TASK DETAILS — In full and without edits, write out the data that follows.

[[ RAW DATA, beginning ]]

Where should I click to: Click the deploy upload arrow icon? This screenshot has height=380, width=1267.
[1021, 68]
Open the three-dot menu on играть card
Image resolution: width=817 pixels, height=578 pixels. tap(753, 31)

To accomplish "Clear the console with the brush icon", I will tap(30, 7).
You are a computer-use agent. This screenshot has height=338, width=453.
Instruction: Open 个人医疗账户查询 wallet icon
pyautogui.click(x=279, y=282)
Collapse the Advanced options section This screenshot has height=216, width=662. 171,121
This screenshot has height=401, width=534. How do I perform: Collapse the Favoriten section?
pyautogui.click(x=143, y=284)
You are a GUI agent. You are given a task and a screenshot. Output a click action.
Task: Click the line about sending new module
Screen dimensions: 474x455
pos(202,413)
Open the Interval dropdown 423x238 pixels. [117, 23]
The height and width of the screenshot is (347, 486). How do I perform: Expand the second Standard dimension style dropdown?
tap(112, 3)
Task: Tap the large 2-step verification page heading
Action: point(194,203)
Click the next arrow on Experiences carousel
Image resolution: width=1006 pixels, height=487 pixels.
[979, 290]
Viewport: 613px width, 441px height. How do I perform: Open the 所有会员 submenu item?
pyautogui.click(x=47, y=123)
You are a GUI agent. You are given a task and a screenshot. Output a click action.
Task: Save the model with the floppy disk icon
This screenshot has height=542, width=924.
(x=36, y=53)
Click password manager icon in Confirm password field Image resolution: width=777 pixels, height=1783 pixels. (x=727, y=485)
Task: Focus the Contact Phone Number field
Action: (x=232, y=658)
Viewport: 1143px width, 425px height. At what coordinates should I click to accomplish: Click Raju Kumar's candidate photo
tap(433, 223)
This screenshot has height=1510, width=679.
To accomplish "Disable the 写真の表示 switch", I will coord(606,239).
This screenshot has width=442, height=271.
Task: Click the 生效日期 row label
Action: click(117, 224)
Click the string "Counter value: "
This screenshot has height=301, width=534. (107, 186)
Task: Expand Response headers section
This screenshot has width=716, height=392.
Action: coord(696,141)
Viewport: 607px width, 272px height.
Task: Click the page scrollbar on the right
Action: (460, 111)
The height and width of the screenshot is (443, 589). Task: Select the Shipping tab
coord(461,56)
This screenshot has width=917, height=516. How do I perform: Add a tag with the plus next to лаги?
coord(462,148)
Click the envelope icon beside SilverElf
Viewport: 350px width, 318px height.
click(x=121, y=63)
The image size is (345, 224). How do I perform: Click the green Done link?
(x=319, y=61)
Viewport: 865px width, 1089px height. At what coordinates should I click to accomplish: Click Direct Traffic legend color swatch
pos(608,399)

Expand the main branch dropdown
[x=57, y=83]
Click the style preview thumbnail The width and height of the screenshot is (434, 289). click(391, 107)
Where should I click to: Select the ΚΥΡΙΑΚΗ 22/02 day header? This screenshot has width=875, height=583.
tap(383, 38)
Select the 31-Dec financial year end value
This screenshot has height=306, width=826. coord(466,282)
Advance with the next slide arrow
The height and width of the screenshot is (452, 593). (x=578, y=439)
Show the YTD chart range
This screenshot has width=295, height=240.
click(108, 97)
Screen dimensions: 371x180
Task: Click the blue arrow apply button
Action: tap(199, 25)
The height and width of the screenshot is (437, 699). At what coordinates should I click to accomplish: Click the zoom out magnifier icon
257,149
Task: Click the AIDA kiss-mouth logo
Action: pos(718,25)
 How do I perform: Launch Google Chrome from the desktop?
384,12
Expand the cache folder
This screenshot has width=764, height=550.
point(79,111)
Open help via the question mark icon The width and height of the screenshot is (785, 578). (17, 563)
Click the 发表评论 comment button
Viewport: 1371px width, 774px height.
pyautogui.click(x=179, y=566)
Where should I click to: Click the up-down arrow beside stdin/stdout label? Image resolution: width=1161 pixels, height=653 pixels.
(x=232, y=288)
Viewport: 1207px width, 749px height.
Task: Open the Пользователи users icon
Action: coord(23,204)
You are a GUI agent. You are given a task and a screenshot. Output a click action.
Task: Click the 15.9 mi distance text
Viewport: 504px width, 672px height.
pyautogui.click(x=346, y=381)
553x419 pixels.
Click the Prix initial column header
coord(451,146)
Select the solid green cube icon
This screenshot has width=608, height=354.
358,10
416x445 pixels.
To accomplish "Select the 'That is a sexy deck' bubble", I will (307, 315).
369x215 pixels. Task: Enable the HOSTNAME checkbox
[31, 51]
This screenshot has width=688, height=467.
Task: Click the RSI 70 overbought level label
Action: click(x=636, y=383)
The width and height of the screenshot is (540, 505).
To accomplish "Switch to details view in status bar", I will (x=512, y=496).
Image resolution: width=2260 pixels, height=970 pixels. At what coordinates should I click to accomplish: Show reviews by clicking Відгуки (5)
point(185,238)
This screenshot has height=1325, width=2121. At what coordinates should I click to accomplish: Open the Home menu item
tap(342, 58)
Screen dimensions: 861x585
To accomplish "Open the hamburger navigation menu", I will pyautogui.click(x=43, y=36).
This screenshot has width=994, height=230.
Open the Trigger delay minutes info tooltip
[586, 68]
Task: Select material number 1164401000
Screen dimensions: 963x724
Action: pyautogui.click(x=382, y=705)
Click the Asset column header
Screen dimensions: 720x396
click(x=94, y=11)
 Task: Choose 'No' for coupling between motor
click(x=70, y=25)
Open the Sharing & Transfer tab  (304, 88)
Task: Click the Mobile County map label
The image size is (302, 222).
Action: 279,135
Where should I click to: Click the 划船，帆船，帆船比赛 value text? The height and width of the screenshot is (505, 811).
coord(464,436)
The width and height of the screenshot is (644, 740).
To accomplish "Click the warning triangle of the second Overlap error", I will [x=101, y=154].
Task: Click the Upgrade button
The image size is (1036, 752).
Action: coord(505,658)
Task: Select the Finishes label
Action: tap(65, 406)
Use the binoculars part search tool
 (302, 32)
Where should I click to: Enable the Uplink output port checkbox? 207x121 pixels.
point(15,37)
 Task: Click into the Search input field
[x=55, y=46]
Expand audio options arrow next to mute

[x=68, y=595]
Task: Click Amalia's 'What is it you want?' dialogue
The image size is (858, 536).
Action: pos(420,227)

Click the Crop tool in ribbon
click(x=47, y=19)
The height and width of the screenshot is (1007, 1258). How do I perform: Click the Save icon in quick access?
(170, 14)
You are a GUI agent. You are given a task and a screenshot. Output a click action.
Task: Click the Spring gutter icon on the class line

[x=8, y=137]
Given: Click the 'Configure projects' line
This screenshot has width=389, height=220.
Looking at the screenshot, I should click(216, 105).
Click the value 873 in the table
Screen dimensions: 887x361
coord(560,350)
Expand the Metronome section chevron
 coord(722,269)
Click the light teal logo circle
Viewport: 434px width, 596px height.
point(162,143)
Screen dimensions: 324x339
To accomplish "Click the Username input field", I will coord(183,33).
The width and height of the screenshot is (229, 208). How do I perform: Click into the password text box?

[[ RAW DATA, end ]]

EXERCISE OUTPUT —
Where should I click to: Click the deploy upload arrow icon? This screenshot has height=380, width=1267.
[1021, 68]
Open the three-dot menu on играть card
Image resolution: width=817 pixels, height=578 pixels. tap(753, 31)

To accomplish "Clear the console with the brush icon", I will tap(30, 7).
You are a computer-use agent. This screenshot has height=338, width=453.
Instruction: Open 个人医疗账户查询 wallet icon
pyautogui.click(x=279, y=282)
Collapse the Advanced options section This screenshot has height=216, width=662. 171,121
This screenshot has height=401, width=534. How do I perform: Collapse the Favoriten section?
pyautogui.click(x=143, y=284)
You are a GUI agent. You are given a task and a screenshot. Output a click action.
Task: Click the line about sending new module
Screen dimensions: 474x455
pos(202,413)
Open the Interval dropdown 423x238 pixels. [117, 23]
The height and width of the screenshot is (347, 486). How do I perform: Expand the second Standard dimension style dropdown?
tap(112, 3)
Task: Tap the large 2-step verification page heading
Action: point(194,203)
Click the next arrow on Experiences carousel
Image resolution: width=1006 pixels, height=487 pixels.
[979, 290]
Viewport: 613px width, 441px height. How do I perform: Open the 所有会员 submenu item?
pyautogui.click(x=47, y=123)
You are a GUI agent. You are given a task and a screenshot. Output a click action.
Task: Save the model with the floppy disk icon
This screenshot has height=542, width=924.
(x=36, y=53)
Click password manager icon in Confirm password field Image resolution: width=777 pixels, height=1783 pixels. (x=727, y=485)
Task: Focus the Contact Phone Number field
Action: (x=232, y=658)
Viewport: 1143px width, 425px height. At what coordinates should I click to accomplish: Click Raju Kumar's candidate photo
tap(433, 223)
This screenshot has height=1510, width=679.
To accomplish "Disable the 写真の表示 switch", I will coord(606,239).
This screenshot has width=442, height=271.
Task: Click the 生效日期 row label
Action: click(117, 224)
Click the string "Counter value: "
This screenshot has height=301, width=534. (107, 186)
Task: Expand Response headers section
This screenshot has width=716, height=392.
Action: coord(696,141)
Viewport: 607px width, 272px height.
Task: Click the page scrollbar on the right
Action: (460, 111)
The height and width of the screenshot is (443, 589). Task: Select the Shipping tab
coord(461,56)
This screenshot has width=917, height=516. How do I perform: Add a tag with the plus next to лаги?
coord(462,148)
Click the envelope icon beside SilverElf
Viewport: 350px width, 318px height.
click(x=121, y=63)
The image size is (345, 224). How do I perform: Click the green Done link?
(x=319, y=61)
Viewport: 865px width, 1089px height. At what coordinates should I click to accomplish: Click Direct Traffic legend color swatch
pos(608,399)

Expand the main branch dropdown
[x=57, y=83]
Click the style preview thumbnail The width and height of the screenshot is (434, 289). click(391, 107)
Where should I click to: Select the ΚΥΡΙΑΚΗ 22/02 day header? This screenshot has width=875, height=583.
tap(383, 38)
Select the 31-Dec financial year end value
This screenshot has height=306, width=826. coord(466,282)
Advance with the next slide arrow
The height and width of the screenshot is (452, 593). (x=578, y=439)
Show the YTD chart range
This screenshot has width=295, height=240.
click(108, 97)
Screen dimensions: 371x180
Task: Click the blue arrow apply button
Action: tap(199, 25)
The height and width of the screenshot is (437, 699). At what coordinates should I click to accomplish: Click the zoom out magnifier icon
257,149
Task: Click the AIDA kiss-mouth logo
Action: pos(718,25)
 How do I perform: Launch Google Chrome from the desktop?
384,12
Expand the cache folder
This screenshot has width=764, height=550.
point(79,111)
Open help via the question mark icon The width and height of the screenshot is (785, 578). (17, 563)
Click the 发表评论 comment button
Viewport: 1371px width, 774px height.
pyautogui.click(x=179, y=566)
Where should I click to: Click the up-down arrow beside stdin/stdout label? Image resolution: width=1161 pixels, height=653 pixels.
(x=232, y=288)
Viewport: 1207px width, 749px height.
Task: Open the Пользователи users icon
Action: coord(23,204)
You are a GUI agent. You are given a task and a screenshot. Output a click action.
Task: Click the 15.9 mi distance text
Viewport: 504px width, 672px height.
pyautogui.click(x=346, y=381)
553x419 pixels.
Click the Prix initial column header
coord(451,146)
Select the solid green cube icon
This screenshot has width=608, height=354.
358,10
416x445 pixels.
To accomplish "Select the 'That is a sexy deck' bubble", I will (307, 315).
369x215 pixels. Task: Enable the HOSTNAME checkbox
[31, 51]
This screenshot has width=688, height=467.
Task: Click the RSI 70 overbought level label
Action: click(x=636, y=383)
The width and height of the screenshot is (540, 505).
To accomplish "Switch to details view in status bar", I will (x=512, y=496).
Image resolution: width=2260 pixels, height=970 pixels. At what coordinates should I click to accomplish: Show reviews by clicking Відгуки (5)
point(185,238)
This screenshot has height=1325, width=2121. At what coordinates should I click to accomplish: Open the Home menu item
tap(342, 58)
Screen dimensions: 861x585
To accomplish "Open the hamburger navigation menu", I will pyautogui.click(x=43, y=36).
This screenshot has width=994, height=230.
Open the Trigger delay minutes info tooltip
[586, 68]
Task: Select material number 1164401000
Screen dimensions: 963x724
Action: pyautogui.click(x=382, y=705)
Click the Asset column header
Screen dimensions: 720x396
click(x=94, y=11)
 Task: Choose 'No' for coupling between motor
click(x=70, y=25)
Open the Sharing & Transfer tab  (304, 88)
Task: Click the Mobile County map label
The image size is (302, 222).
Action: 279,135
Where should I click to: Click the 划船，帆船，帆船比赛 value text? The height and width of the screenshot is (505, 811).
coord(464,436)
The width and height of the screenshot is (644, 740).
To accomplish "Click the warning triangle of the second Overlap error", I will [x=101, y=154].
Task: Click the Upgrade button
The image size is (1036, 752).
Action: coord(505,658)
Task: Select the Finishes label
Action: tap(65, 406)
Use the binoculars part search tool
 (302, 32)
Where should I click to: Enable the Uplink output port checkbox? 207x121 pixels.
point(15,37)
 Task: Click into the Search input field
[x=55, y=46]
Expand audio options arrow next to mute

[x=68, y=595]
Task: Click Amalia's 'What is it you want?' dialogue
The image size is (858, 536).
Action: pos(420,227)

Click the Crop tool in ribbon
click(x=47, y=19)
The height and width of the screenshot is (1007, 1258). How do I perform: Click the Save icon in quick access?
(170, 14)
You are a GUI agent. You are given a task and a screenshot. Output a click action.
Task: Click the Spring gutter icon on the class line

[x=8, y=137]
Given: Click the 'Configure projects' line
This screenshot has width=389, height=220.
Looking at the screenshot, I should click(216, 105).
Click the value 873 in the table
Screen dimensions: 887x361
coord(560,350)
Expand the Metronome section chevron
 coord(722,269)
Click the light teal logo circle
Viewport: 434px width, 596px height.
point(162,143)
Screen dimensions: 324x339
To accomplish "Click the Username input field", I will coord(183,33).
The width and height of the screenshot is (229, 208). How do I perform: Click into the password text box?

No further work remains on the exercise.